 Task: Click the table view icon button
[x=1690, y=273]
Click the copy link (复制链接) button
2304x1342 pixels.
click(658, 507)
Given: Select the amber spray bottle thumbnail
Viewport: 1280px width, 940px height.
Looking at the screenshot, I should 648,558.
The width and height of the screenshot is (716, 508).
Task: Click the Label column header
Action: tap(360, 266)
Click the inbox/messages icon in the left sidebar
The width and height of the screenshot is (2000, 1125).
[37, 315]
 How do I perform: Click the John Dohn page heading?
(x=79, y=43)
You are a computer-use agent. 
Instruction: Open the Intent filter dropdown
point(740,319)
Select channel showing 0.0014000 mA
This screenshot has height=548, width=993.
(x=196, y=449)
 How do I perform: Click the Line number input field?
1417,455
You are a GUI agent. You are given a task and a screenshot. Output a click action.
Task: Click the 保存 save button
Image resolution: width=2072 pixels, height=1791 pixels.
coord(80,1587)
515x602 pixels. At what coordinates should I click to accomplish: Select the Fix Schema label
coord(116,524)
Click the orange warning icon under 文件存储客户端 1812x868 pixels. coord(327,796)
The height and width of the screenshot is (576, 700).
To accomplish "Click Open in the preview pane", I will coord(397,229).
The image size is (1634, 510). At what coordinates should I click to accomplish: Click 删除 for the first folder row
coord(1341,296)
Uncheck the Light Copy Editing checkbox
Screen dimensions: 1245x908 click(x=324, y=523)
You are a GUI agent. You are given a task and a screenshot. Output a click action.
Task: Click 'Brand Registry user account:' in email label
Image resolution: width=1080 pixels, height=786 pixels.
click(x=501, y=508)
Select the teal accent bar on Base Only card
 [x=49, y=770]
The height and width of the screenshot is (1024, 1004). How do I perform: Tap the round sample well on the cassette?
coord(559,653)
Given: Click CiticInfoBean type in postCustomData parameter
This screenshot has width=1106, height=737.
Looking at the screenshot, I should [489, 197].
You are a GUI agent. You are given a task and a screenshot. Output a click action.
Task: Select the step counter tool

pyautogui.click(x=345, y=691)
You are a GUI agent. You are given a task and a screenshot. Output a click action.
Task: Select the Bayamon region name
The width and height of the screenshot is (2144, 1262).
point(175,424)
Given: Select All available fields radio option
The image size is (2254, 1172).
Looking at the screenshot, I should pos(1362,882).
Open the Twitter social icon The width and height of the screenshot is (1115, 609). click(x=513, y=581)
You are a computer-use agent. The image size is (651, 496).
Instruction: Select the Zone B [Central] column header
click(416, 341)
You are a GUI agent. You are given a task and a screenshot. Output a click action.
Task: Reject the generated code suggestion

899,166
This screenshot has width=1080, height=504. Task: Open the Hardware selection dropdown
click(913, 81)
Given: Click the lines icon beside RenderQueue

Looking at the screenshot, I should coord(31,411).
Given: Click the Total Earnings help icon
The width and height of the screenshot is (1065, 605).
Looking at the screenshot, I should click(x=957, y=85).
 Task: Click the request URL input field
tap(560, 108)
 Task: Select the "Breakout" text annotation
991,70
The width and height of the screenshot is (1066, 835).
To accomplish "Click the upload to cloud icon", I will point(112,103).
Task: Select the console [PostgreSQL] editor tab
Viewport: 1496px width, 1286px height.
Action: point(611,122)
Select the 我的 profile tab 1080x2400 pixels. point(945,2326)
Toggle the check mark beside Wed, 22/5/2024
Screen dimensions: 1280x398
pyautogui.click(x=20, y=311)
------------------------
#### Task objective:
Switch every "GUI agent" in the rows above to "screen agent" and write out all the rows again with nothing else changed.

#### Output:
 Task: Click the table view icon button
[x=1690, y=273]
Click the copy link (复制链接) button
2304x1342 pixels.
click(658, 507)
Given: Select the amber spray bottle thumbnail
Viewport: 1280px width, 940px height.
Looking at the screenshot, I should 648,558.
The width and height of the screenshot is (716, 508).
Task: Click the Label column header
Action: tap(360, 266)
Click the inbox/messages icon in the left sidebar
The width and height of the screenshot is (2000, 1125).
[37, 315]
 How do I perform: Click the John Dohn page heading?
(x=79, y=43)
You are a computer-use agent. 
Instruction: Open the Intent filter dropdown
point(740,319)
Select channel showing 0.0014000 mA
This screenshot has height=548, width=993.
(x=196, y=449)
 How do I perform: Click the Line number input field?
1417,455
You are a screen agent. You are given a task and a screenshot. Output a click action.
Task: Click the 保存 save button
Image resolution: width=2072 pixels, height=1791 pixels.
coord(80,1587)
515x602 pixels. At what coordinates should I click to accomplish: Select the Fix Schema label
coord(116,524)
Click the orange warning icon under 文件存储客户端 1812x868 pixels. coord(327,796)
The height and width of the screenshot is (576, 700).
To accomplish "Click Open in the preview pane", I will coord(397,229).
The image size is (1634, 510). At what coordinates should I click to accomplish: Click 删除 for the first folder row
coord(1341,296)
Uncheck the Light Copy Editing checkbox
Screen dimensions: 1245x908 click(x=324, y=523)
You are a screen agent. You are given a task and a screenshot. Output a click action.
Task: Click 'Brand Registry user account:' in email label
Image resolution: width=1080 pixels, height=786 pixels.
click(x=501, y=508)
Select the teal accent bar on Base Only card
 [x=49, y=770]
The height and width of the screenshot is (1024, 1004). How do I perform: Tap the round sample well on the cassette?
coord(559,653)
Given: Click CiticInfoBean type in postCustomData parameter
This screenshot has width=1106, height=737.
Looking at the screenshot, I should [489, 197].
You are a screen agent. You are given a task and a screenshot. Output a click action.
Task: Select the step counter tool

pyautogui.click(x=345, y=691)
You are a screen agent. You are given a task and a screenshot. Output a click action.
Task: Select the Bayamon region name
The width and height of the screenshot is (2144, 1262).
point(175,424)
Given: Select All available fields radio option
The image size is (2254, 1172).
Looking at the screenshot, I should pos(1362,882).
Open the Twitter social icon The width and height of the screenshot is (1115, 609). click(x=513, y=581)
You are a computer-use agent. The image size is (651, 496).
Instruction: Select the Zone B [Central] column header
click(416, 341)
You are a screen agent. You are given a task and a screenshot. Output a click action.
Task: Reject the generated code suggestion

899,166
This screenshot has width=1080, height=504. Task: Open the Hardware selection dropdown
click(913, 81)
Given: Click the lines icon beside RenderQueue

Looking at the screenshot, I should coord(31,411).
Given: Click the Total Earnings help icon
The width and height of the screenshot is (1065, 605).
Looking at the screenshot, I should click(x=957, y=85).
 Task: Click the request URL input field
tap(560, 108)
 Task: Select the "Breakout" text annotation
991,70
The width and height of the screenshot is (1066, 835).
To accomplish "Click the upload to cloud icon", I will point(112,103).
Task: Select the console [PostgreSQL] editor tab
Viewport: 1496px width, 1286px height.
Action: point(611,122)
Select the 我的 profile tab 1080x2400 pixels. point(945,2326)
Toggle the check mark beside Wed, 22/5/2024
Screen dimensions: 1280x398
pyautogui.click(x=20, y=311)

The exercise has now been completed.